Date & time
10 a.m. – 1 p.m.
This event is free
School of Graduate Studies
PERFORM Centre
7200 Sherbrooke St. W.
Room 2.405
Yes - See details
When studying for a doctoral degree (PhD), candidates submit a thesis that provides a critical review of the current state of knowledge of the thesis subject as well as the student’s own contributions to the subject. The distinguishing criterion of doctoral graduate research is a significant and original contribution to knowledge.
Once accepted, the candidate presents the thesis orally. This oral exam is open to the public.
Single-wall carbon nanotubes (SWCNTs) are narrow ribbons of graphene with atomically precise boundary conditions and a single quantum transport channel at realistic charge dopings. Together with their extreme mechanical strength, wide elastic deformation range, and strong electron-mechanical coupling, these properties make them ideal systems to harness quantum transport straintronics (QTS), i.e. using mechanical strain to control quantum transport.
We first adapted an applied theoretical model to study QTS in uniaxially strained quasi-metallic-SWCNT transistors. Mechanical strain adds both scalar ϕε and vector A gauge potentials to the transistor's Hamiltonian. We demonstrate that these potentials tune the charge carriers' propagation angle (the helix angle with respect to the nanotube axis) and create a rich spectrum of quantum interferences in conductance, which can be described as a mechanical Aharonov-Bohm effect. The charge carriers' quantum phase could be controlled by purely mechanical means.
We then fabricated suspended SWCNT transistors with channel lengths of ≈ 30 nm and acquired QTS data over a broad range (≈ 0 to 4%) of in-situ tunable and reversible uniaxial mechanical strain. We present and analyze these detailed charge transport data showing a large mechanical-gating effect of the SWCNT quantum dots (QDs). The precise reversibility of the data, and their agreement with QTS theory, confirm that the nanotubes were strained elastically. We demonstrate that this mechanical control of the QD doping is not due to capacitive-gating effects, but to predictable bandstructure changes described by ϕε and A.

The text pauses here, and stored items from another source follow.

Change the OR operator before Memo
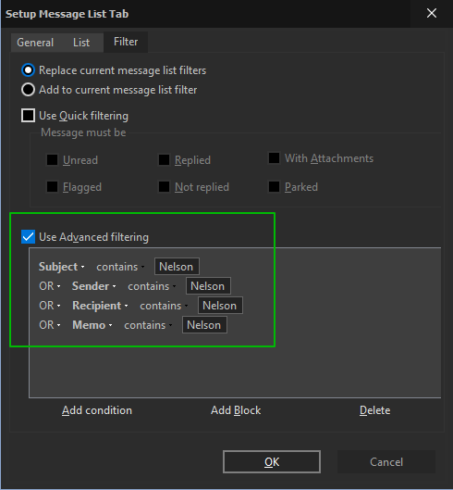The image size is (453, 490). (50, 325)
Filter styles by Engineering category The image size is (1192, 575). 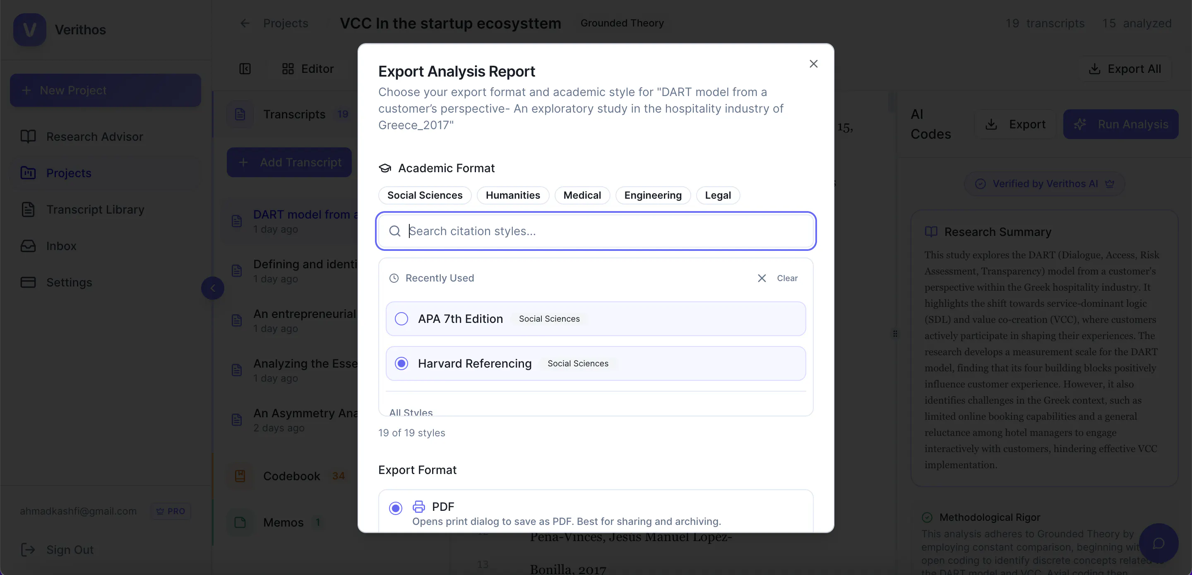pos(653,195)
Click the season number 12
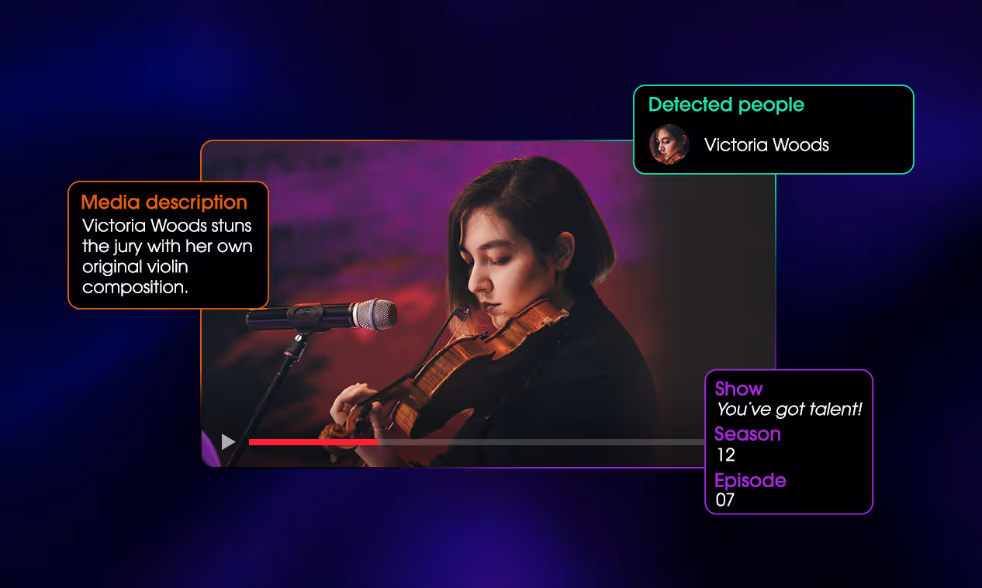982x588 pixels. [x=725, y=455]

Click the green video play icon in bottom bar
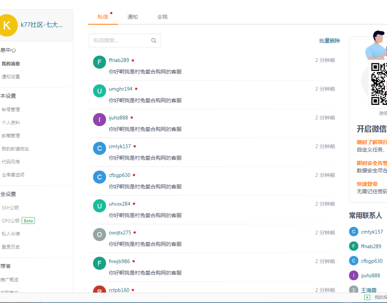click(367, 297)
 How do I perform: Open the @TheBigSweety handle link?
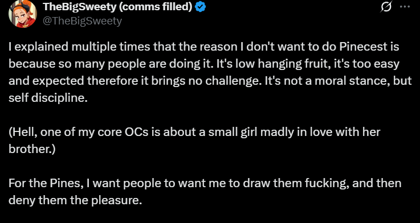point(82,21)
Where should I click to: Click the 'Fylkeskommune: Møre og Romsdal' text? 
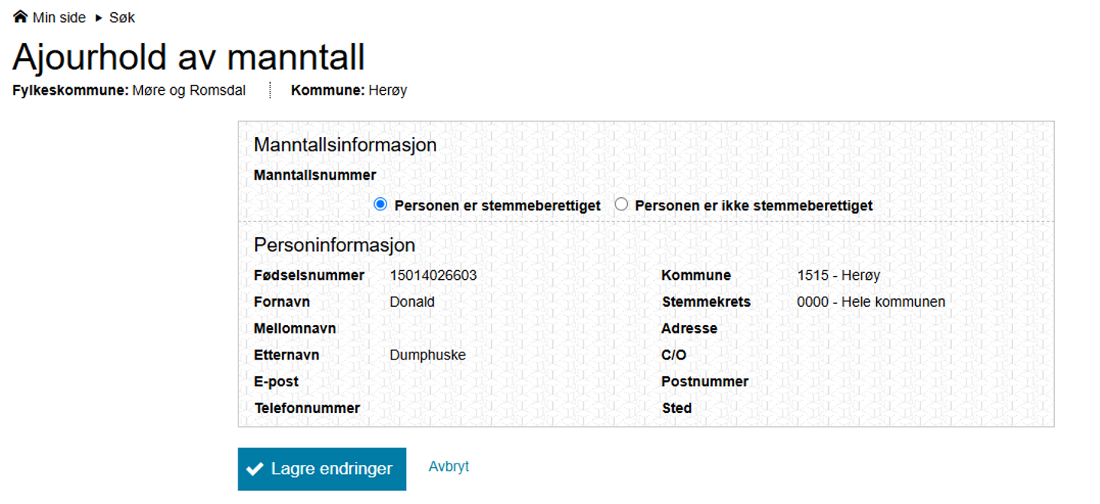[129, 90]
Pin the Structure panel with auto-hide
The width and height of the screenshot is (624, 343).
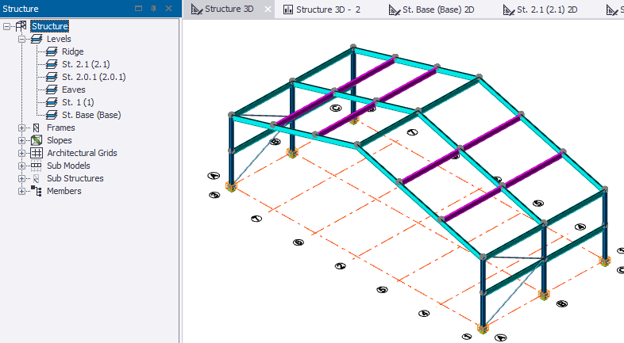(x=153, y=9)
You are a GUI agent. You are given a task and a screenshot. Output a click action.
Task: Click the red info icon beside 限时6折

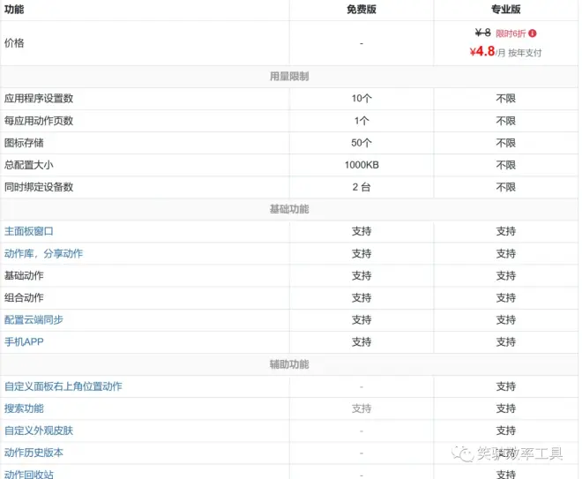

We also present measurements of quantum transport in strained graphene transistors that agreed quantitatively with models based on ϕε and A. Finally, we observed strain-tunable electro-mechanical coupling in both graphene and SWCNT mechanical oscillators.
Our work opens new opportunities to harness quantitative strain effects in quantum transport of low-dimensional materials and could find applications in qubits, oscillators and other quantum devices.